Employees of Walt Disney Animation Studios say that the animation of such a large city is impossible on the previous generation of technology.

The plot of the film develops in the near future. The main characters are a boy and a soft vinyl robot Beymaks (as well as a group of his friends with supernormal abilities). The boy Hiro Hamada is a born inventor and genius for designing robots. Together with his elder brother Tadashi, they bring to life the most advanced ideas at the Technical University of the city of the future, San Fransokio, which combines the features of San Francisco and Tokyo. After a series of mysterious events, friends find themselves in the center of an insidious conspiracy. Desperate, Hiro decides to use the fun and good-natured experimental robot Beimaks, reprogramming it into an invulnerable fighting machine.

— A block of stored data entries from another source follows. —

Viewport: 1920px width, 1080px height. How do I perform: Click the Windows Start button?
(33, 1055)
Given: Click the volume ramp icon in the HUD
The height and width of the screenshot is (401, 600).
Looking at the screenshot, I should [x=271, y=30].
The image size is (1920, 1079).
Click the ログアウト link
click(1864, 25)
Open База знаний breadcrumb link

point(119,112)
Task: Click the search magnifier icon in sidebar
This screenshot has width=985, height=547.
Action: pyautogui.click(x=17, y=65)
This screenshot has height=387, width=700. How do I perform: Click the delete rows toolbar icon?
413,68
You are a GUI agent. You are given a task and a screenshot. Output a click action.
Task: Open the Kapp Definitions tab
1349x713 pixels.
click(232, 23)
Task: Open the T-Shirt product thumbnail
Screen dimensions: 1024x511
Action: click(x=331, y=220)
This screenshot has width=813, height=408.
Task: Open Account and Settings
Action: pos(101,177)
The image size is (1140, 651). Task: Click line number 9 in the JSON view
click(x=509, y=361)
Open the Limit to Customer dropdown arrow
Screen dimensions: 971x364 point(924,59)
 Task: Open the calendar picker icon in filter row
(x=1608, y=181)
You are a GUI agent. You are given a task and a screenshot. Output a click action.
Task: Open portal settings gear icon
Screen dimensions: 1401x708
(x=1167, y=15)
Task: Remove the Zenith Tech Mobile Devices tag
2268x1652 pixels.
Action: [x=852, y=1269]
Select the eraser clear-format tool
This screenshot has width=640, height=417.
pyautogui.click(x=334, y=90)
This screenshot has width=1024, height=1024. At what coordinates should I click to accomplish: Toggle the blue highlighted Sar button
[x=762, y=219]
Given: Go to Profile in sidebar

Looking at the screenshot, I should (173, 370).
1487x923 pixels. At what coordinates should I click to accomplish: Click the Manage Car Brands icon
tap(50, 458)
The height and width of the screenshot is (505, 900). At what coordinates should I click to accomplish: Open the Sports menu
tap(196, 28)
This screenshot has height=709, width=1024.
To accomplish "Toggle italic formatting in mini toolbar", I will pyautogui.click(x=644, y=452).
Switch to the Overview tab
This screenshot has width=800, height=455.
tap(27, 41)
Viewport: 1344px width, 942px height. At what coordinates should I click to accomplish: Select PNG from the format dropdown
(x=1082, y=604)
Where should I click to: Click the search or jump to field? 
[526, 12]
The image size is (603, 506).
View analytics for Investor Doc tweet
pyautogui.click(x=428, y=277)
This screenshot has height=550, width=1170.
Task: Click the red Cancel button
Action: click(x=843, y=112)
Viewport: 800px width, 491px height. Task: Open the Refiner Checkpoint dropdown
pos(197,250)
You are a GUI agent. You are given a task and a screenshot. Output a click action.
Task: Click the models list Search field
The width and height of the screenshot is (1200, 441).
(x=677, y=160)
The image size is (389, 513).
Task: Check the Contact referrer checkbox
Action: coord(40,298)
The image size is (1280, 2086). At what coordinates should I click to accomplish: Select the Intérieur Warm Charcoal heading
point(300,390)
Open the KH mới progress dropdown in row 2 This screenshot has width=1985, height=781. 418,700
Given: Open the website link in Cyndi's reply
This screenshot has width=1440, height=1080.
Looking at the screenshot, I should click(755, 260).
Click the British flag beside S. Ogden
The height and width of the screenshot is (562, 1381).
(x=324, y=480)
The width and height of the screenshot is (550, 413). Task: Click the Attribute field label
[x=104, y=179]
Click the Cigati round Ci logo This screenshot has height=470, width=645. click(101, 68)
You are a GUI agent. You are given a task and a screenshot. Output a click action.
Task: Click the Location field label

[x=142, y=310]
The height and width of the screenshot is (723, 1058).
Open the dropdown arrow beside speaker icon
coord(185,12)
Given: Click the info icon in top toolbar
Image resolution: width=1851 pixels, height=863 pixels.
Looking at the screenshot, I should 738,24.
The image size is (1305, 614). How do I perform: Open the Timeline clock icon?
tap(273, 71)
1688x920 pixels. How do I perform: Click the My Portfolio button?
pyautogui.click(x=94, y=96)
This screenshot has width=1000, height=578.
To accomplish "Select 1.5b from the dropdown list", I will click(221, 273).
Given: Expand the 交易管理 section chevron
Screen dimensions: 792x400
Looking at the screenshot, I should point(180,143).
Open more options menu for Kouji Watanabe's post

On the frame below, Hiro scans the robot for 3D printing of its armor.



The plot of the film includes many futuristic details. When it was decided to create a story about the technologies of the near future, the director's assistants paid visits to the Massachusetts Institute of Technology, Harvard, Carnegie Mellon University and Tokyo University to get acquainted with advanced developments in robotics and related fields.

For example, the moment in the film, when Hiro prints on the 3D printer in his garage, a protective case for the robot, the film producer considers to be a reference to the DIY maker movement, which is now gaining popularity all over the world.



Soft robot Beymaks also has real types. In particular, robots for patient care are now used in some hospitals in Japan. They have something similar in appearance, although they are made not of vinyl, but of plastic.

Swarm mini-drones are borrowed from research projects at Carnegie Mellon University. Although the version of the cartoon, of course, is more fantastic than the existing prototypes. Electromagnetic microbots transmit a signal along a chain to each other, moving as a whole. Since the swarm includes tens of millions of microbots, it was not possible to render it from the very beginning, until a supercomputer with 55,000 cores was used.

The creators are confident that Big Hero 6 is literally saturated with the love of technology. “The film glorifies science and technology in ways we have never really done before,” says assistant director Don Hall.